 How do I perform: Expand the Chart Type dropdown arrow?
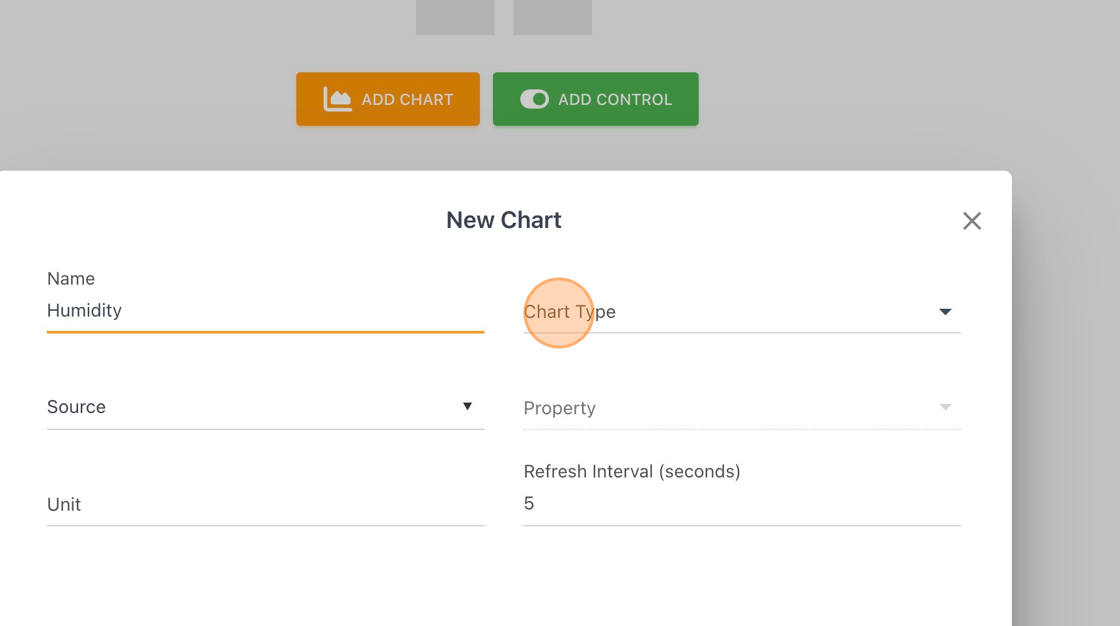coord(945,312)
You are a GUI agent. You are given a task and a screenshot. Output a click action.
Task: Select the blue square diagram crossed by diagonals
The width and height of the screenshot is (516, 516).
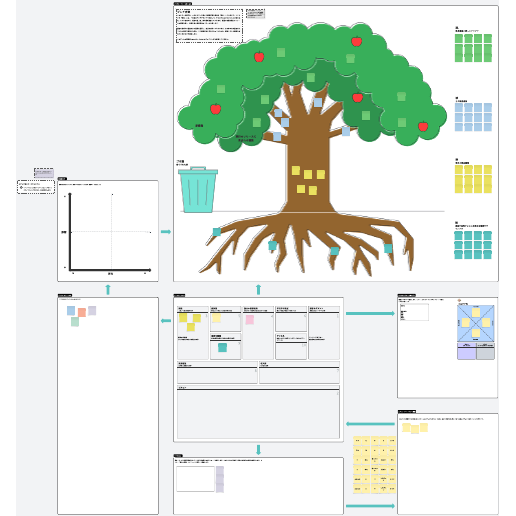click(x=476, y=323)
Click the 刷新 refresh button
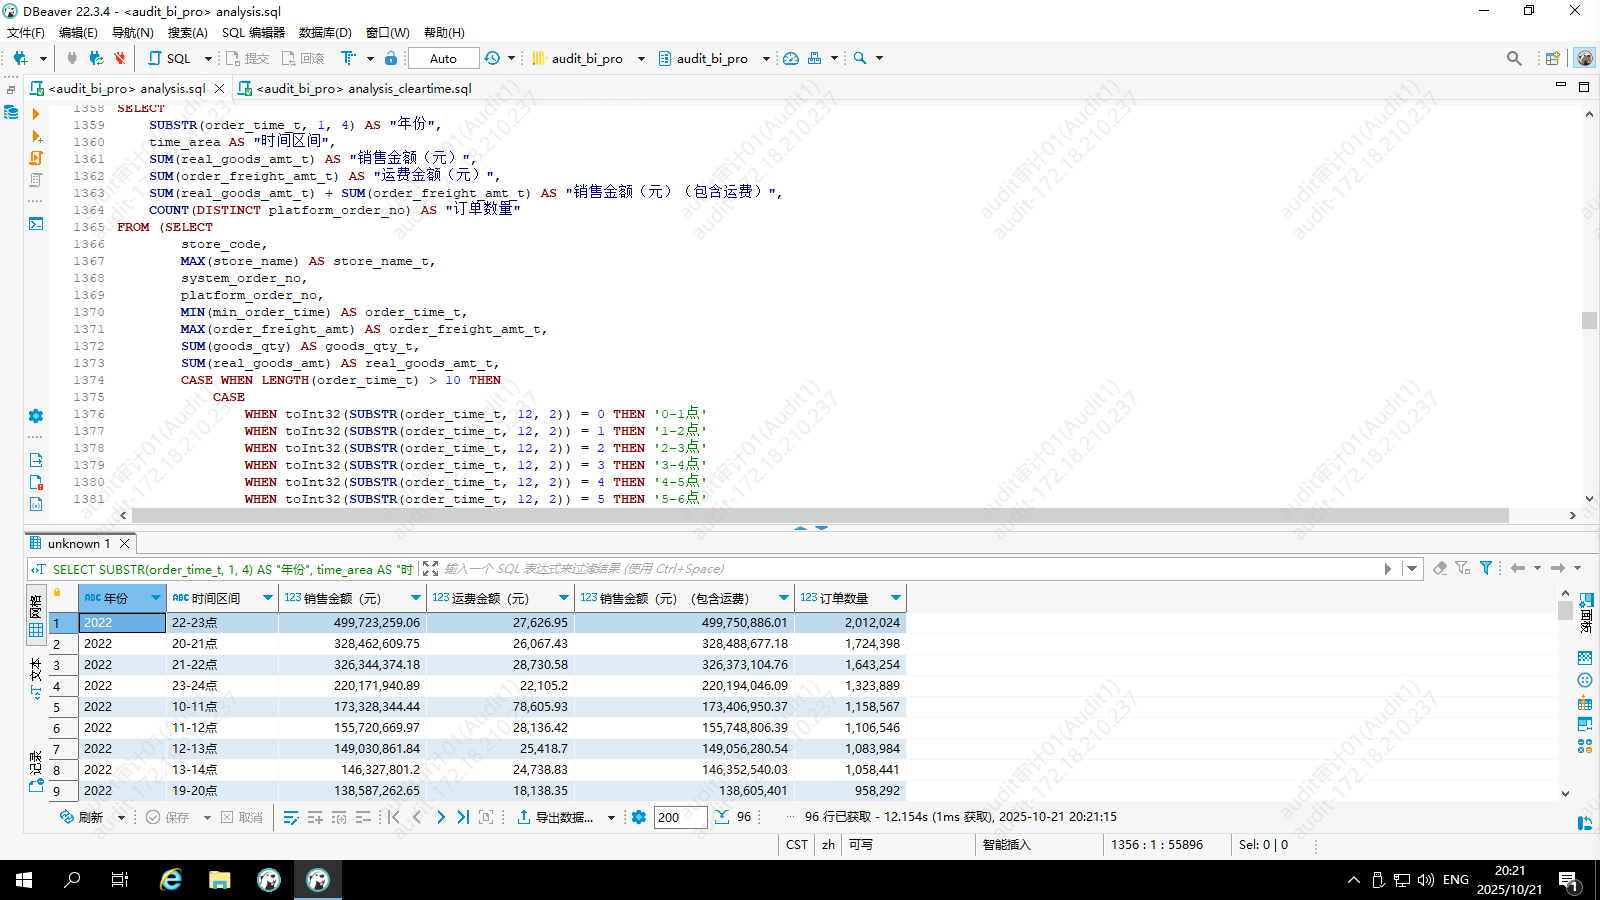Screen dimensions: 1600x900 tap(82, 817)
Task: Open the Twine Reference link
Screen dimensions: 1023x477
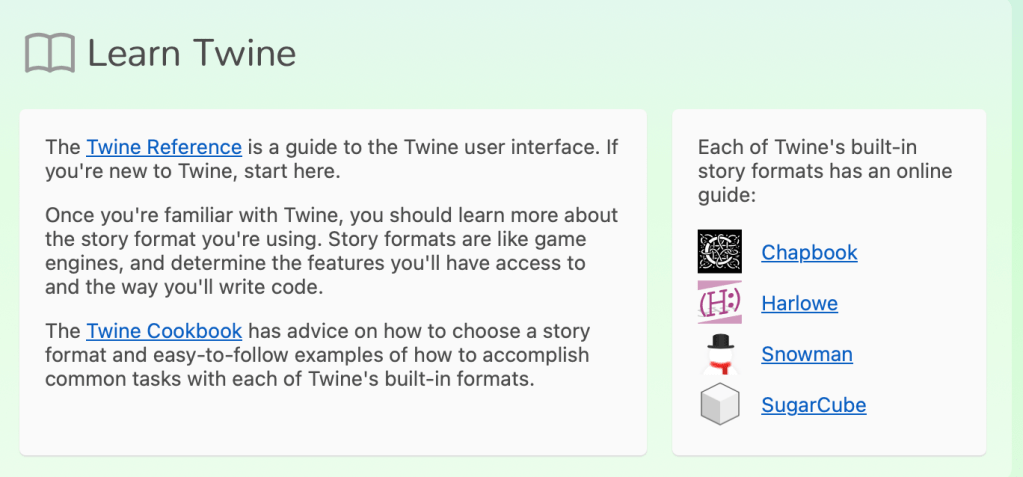Action: 164,147
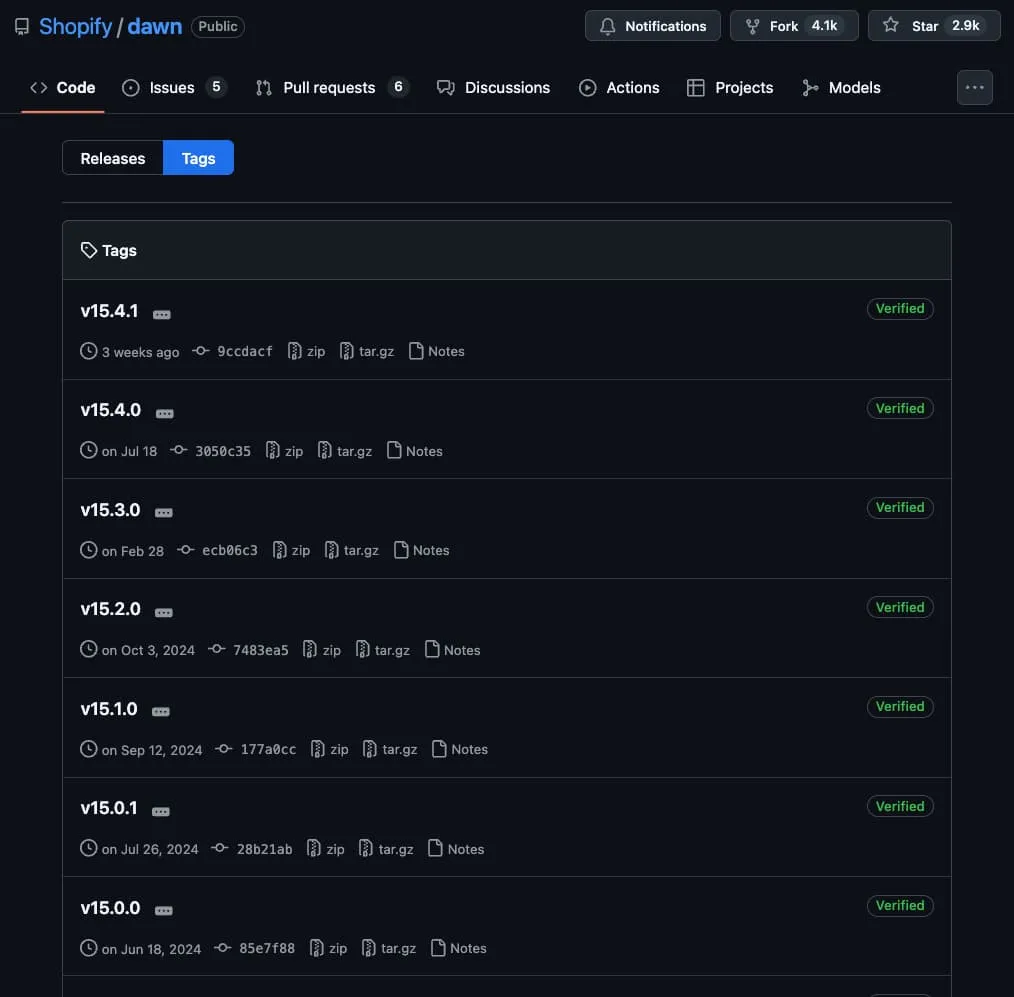Expand the ellipsis next to v15.4.1
Image resolution: width=1014 pixels, height=997 pixels.
coord(162,314)
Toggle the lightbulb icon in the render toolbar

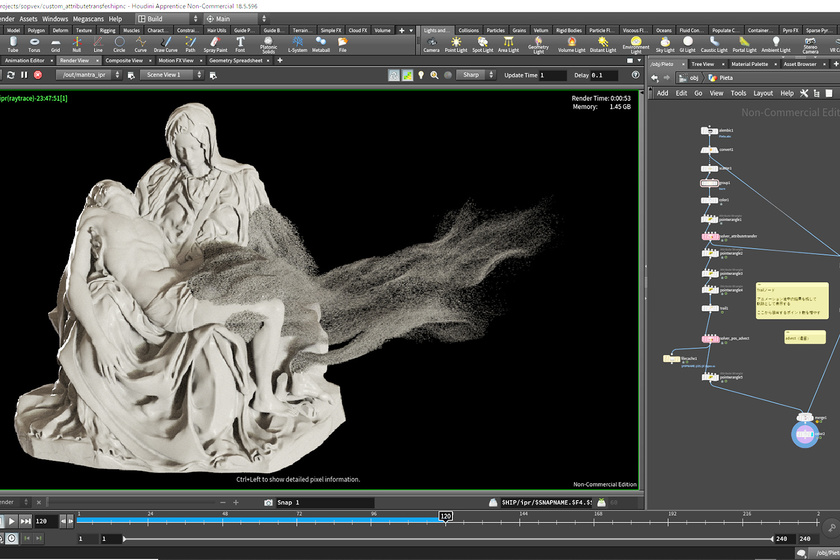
++++
■ Problem to solve ■
Go down the entries above from the line containing "You are a GUI" to the line containing "Task: Open the Twine Reference link" and write out each line exactly, leaving pictures out.

■ Exercise response ■
You are a GUI agent. You are given a task and a screenshot. Output a click action.
Task: Select the blue square diagram crossed by diagonals
The width and height of the screenshot is (516, 516).
click(x=476, y=323)
Click the 刷新 refresh button
Screen dimensions: 1600x900 tap(82, 817)
Task: Open the Twine Reference link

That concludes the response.